Stephen Goodman, YM Group
Why The YM Group’s chief financial officer goes straight in at 9, which is appropriate as just 18 months after joining the business he helmed an MBO at the £100m print group. He’s described as “razor sharp” with a phenomenal memory and capacity to take on board new information. “I’ve never met anyone better on the numbers,” says an associate. And Goodman will now transition into the CEO role under the watchful eye of YM chairman Chris Ingram, a former Power 100 number one. Who’s to say Goodman won’t be in the top slot himself one day? As a rugby fan and former player, the high point of the MBO will have been tempered by England’s disappointing performance at the Rugby World Cup.
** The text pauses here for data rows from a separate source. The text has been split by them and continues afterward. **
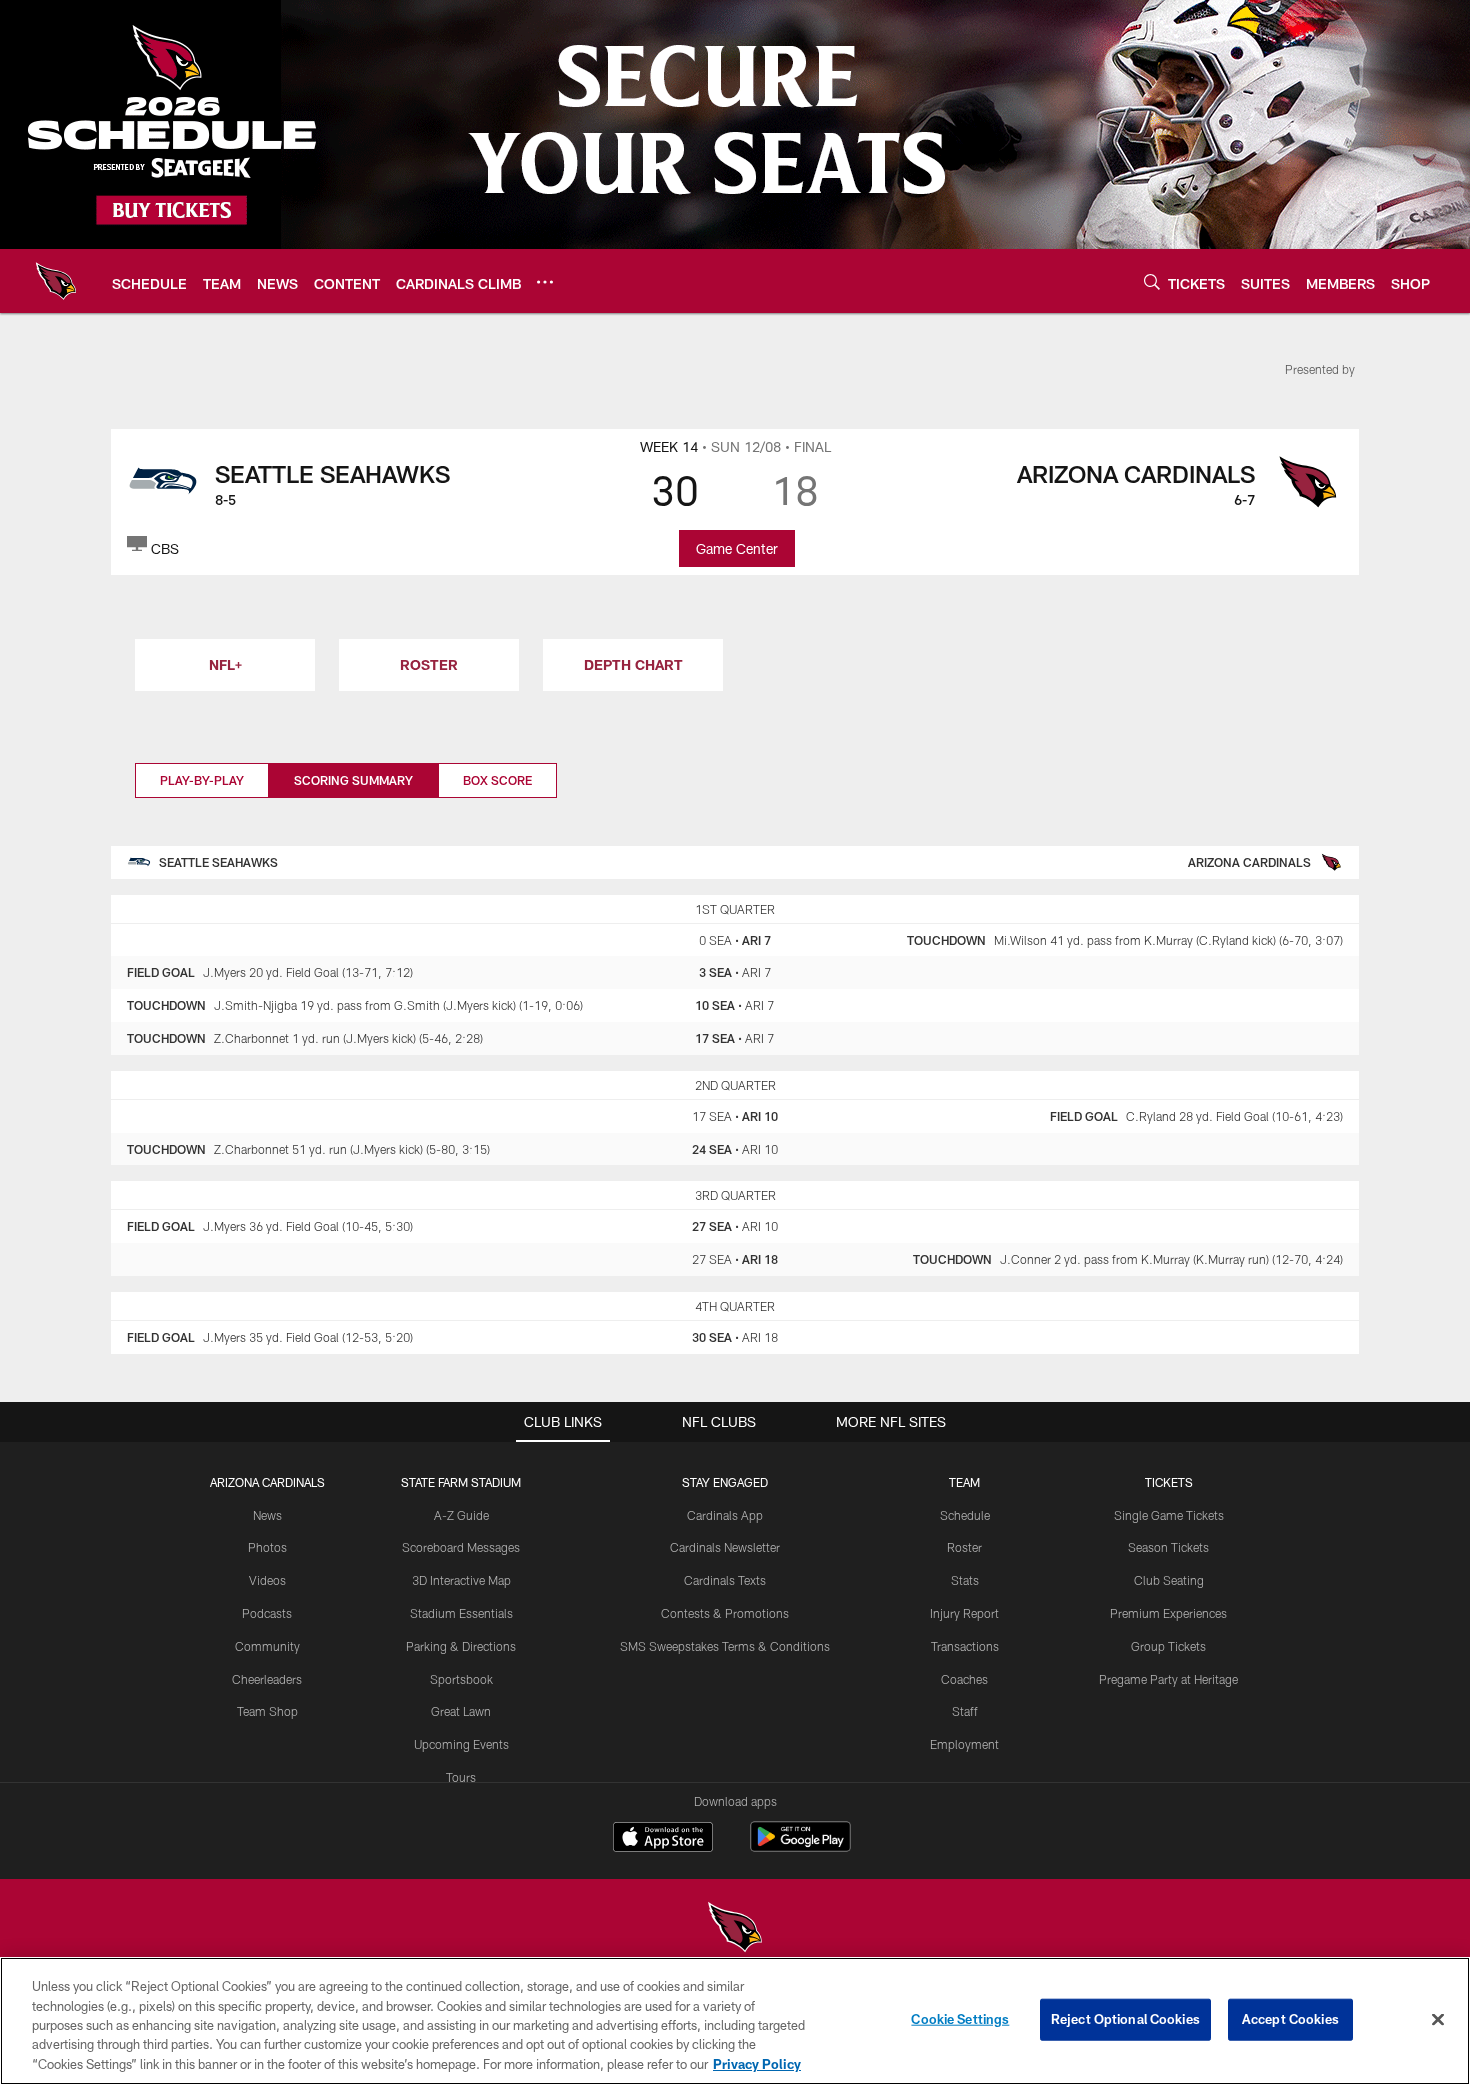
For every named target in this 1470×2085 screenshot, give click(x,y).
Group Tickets (1168, 1646)
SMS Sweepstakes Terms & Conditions (725, 1646)
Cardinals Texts (725, 1580)
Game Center (737, 548)
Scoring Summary (353, 780)
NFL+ (225, 664)
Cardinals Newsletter (725, 1547)
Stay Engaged (725, 1482)
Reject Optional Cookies (1125, 2019)
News (267, 1515)
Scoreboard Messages (461, 1547)
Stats (965, 1580)
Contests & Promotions (725, 1613)
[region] (735, 2021)
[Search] (1152, 281)
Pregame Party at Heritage (1168, 1679)
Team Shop (267, 1711)
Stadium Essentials (461, 1613)
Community (267, 1646)
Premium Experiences (1168, 1613)
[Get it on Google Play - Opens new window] (800, 1846)
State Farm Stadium (461, 1482)
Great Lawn (461, 1711)
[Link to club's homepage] (56, 281)
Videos (267, 1580)
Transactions (965, 1646)
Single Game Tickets (1169, 1515)
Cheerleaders (267, 1679)
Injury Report (964, 1613)
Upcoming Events (461, 1744)
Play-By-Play (202, 780)
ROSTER (429, 664)
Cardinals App (725, 1515)
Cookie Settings (960, 2019)
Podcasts (267, 1613)
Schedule (965, 1515)
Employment (964, 1744)
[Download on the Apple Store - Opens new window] (663, 1839)
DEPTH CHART (633, 664)
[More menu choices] (545, 282)
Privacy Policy (757, 2064)
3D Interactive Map (461, 1580)
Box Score (497, 780)
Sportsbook (461, 1679)
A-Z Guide (461, 1515)
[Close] (1438, 2020)
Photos (267, 1547)
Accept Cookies (1290, 2019)
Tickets (1169, 1482)
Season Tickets (1168, 1547)
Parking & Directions (461, 1646)
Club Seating (1169, 1580)
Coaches (964, 1679)
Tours (461, 1777)
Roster (964, 1547)
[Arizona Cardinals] (735, 1929)
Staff (965, 1711)
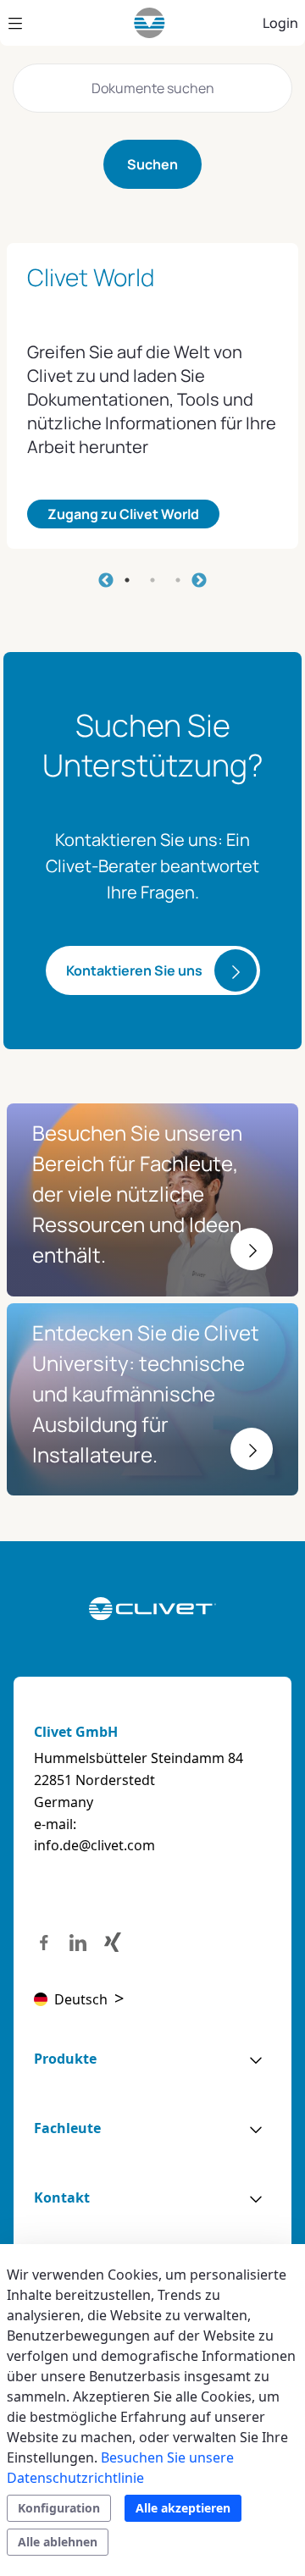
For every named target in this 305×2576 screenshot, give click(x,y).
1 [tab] (127, 580)
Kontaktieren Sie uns (134, 970)
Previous (105, 580)
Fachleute (67, 2128)
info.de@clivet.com (94, 1845)
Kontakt (62, 2197)
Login (280, 23)
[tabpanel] (152, 396)
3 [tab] (177, 580)
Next (199, 580)
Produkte (65, 2058)
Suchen (152, 164)
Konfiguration (59, 2508)
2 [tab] (152, 580)
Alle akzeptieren (183, 2508)
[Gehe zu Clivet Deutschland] (149, 23)
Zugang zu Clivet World (123, 514)
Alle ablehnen (57, 2542)
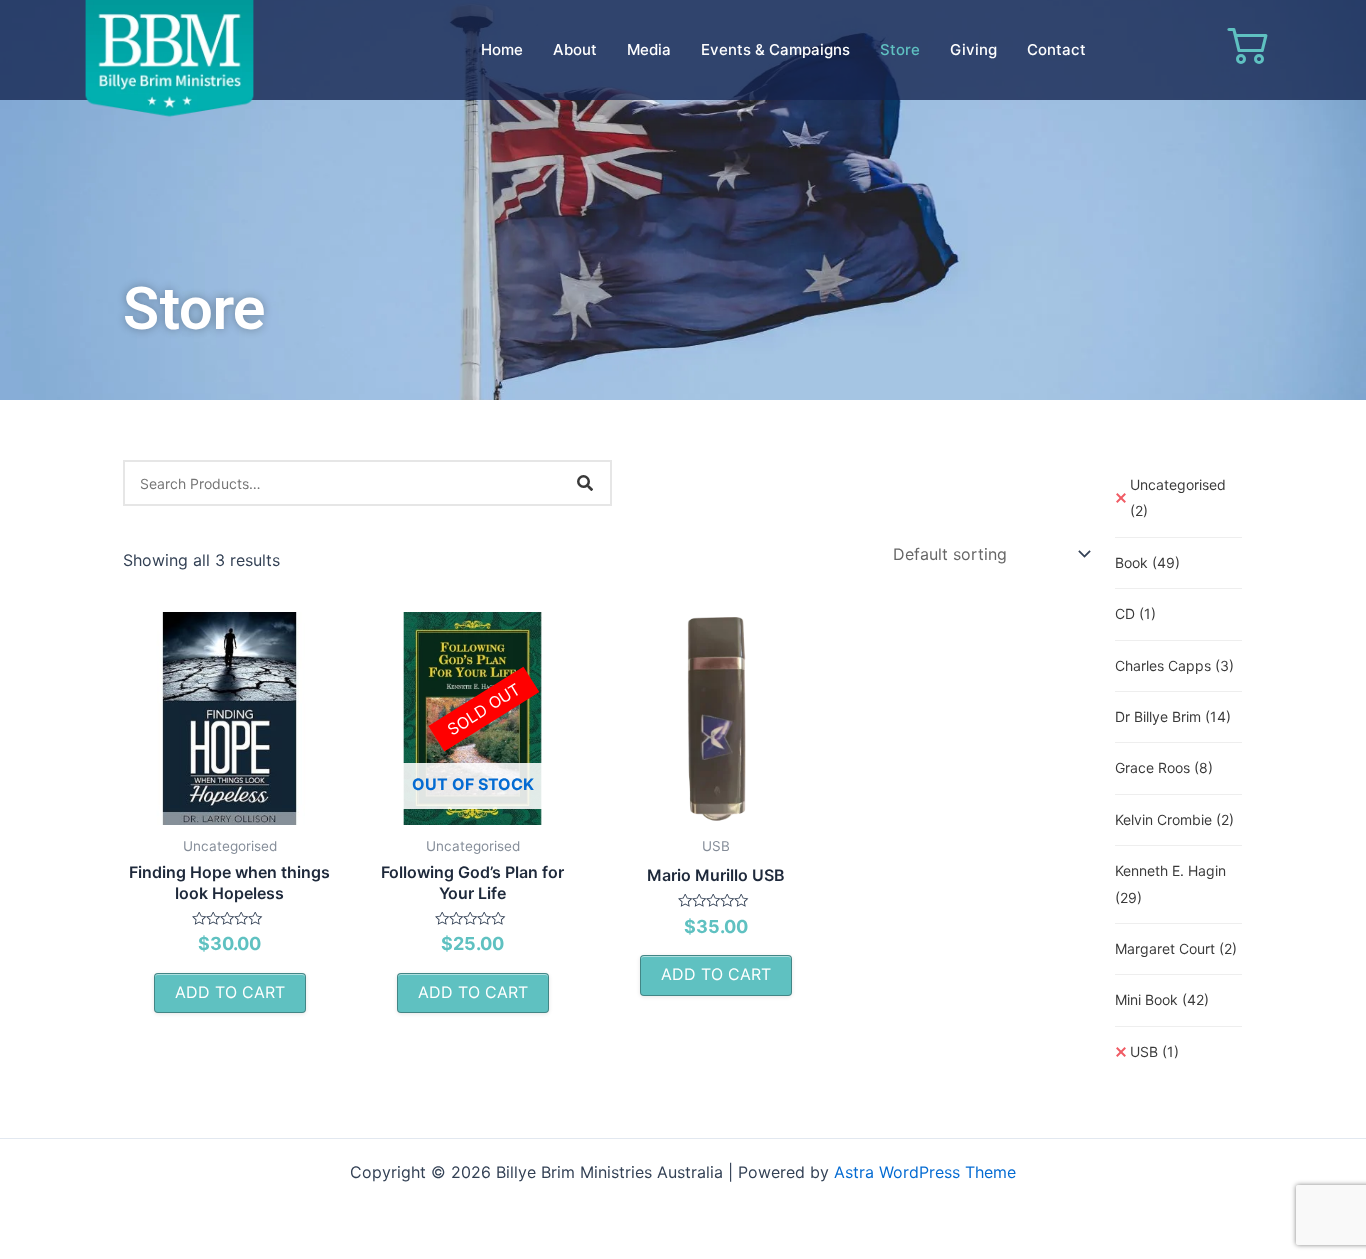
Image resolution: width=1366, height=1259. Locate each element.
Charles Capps (1174, 665)
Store (900, 49)
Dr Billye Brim (1173, 716)
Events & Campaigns (775, 49)
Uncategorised (1178, 497)
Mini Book (1162, 999)
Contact (1056, 49)
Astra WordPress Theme (925, 1172)
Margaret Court (1176, 948)
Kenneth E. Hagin (1170, 883)
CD (1135, 613)
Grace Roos (1164, 767)
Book (1147, 562)
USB (1154, 1051)
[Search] (585, 483)
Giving (973, 49)
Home (502, 49)
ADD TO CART (230, 992)
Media (649, 49)
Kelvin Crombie (1174, 819)
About (575, 49)
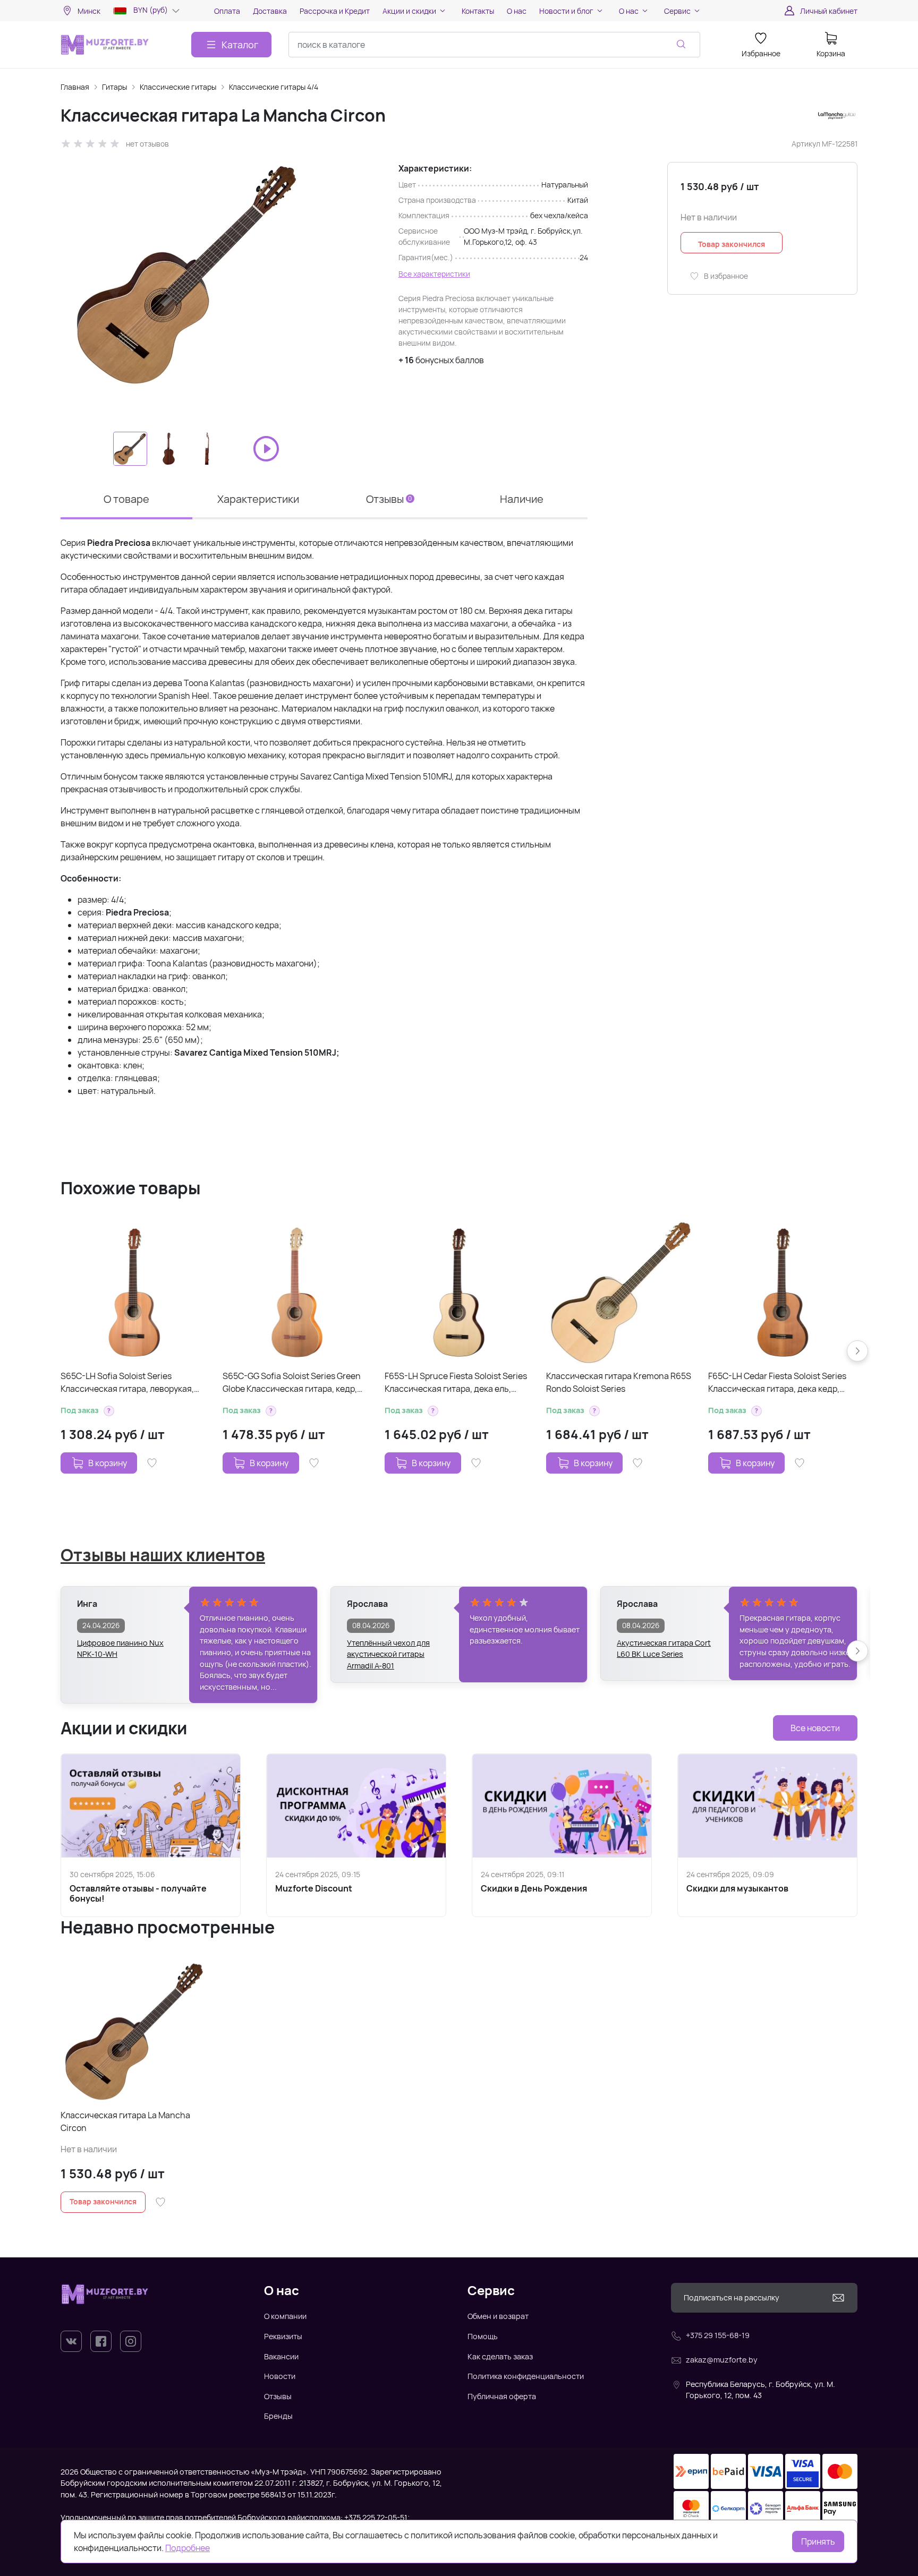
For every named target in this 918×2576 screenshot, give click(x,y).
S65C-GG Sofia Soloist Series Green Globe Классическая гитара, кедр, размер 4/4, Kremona (292, 1382)
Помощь (483, 2336)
Kristian Elgey, Tag Williams Lea
Why Managing director at Williams Lea Tag since mid-2014, Kristian Elgey manages a €300m spend across Europe. He has integrated client services to provide consistent account management across the group. Recent success include new business with Carlsberg, renewal with Capital One and Telefonica UK (O2) and growing packaging supply chain services. As a member of the new global Strategic Development Board, he leads its €800m supplier spend. Trained as a management accountant with Unilever he joined Williams Lea 10 years ago and spent nearly nine years in finance roles. A Rangers season ticket who can never resist talking about his team.
7 (2014: 8)
Jeremy Walters, DST
Why If you need proof positive that nice guys don’t always finish last then look no further than DST’s UK chief executive Walters. Described by colleagues as “possibly the nicest guy in print”, despite never shying away from the tough decisions. 2015 has been a good year for Walters, with DST winning a brace of PrintWeek Awards, not to mention significant wins in the financial services, utilities, healthcare and retail sectors, which combined have led to an increase in pack volumes of over 15% year-on-year. “To be honest he’s pretty boring nowadays, too professional and he works too hard,” says one former colleague. “He’s grown into a fantastic CEO though – but he will never, ever look good on the dancefloor.”
6 (2014: 5)
Matt Armitage, St Ives
Why Another year, another big splurge on marketing services at St Ives, with the group’s biggest deal of the past year being the £50m acquisition of US-based Solstice. A new reporting structure also means we get a much better picture of the performance of its print ops, which still account for the lion’s share of sales and profits. Armitage’s style is described as “very straightforward”. “He spends a lot of time looking at the business as a whole, and at acquisitions,” says one staffer, leaving his trusted lieutenants to run the print side. “He doesn’t micro-manage, he’s quite empowering.”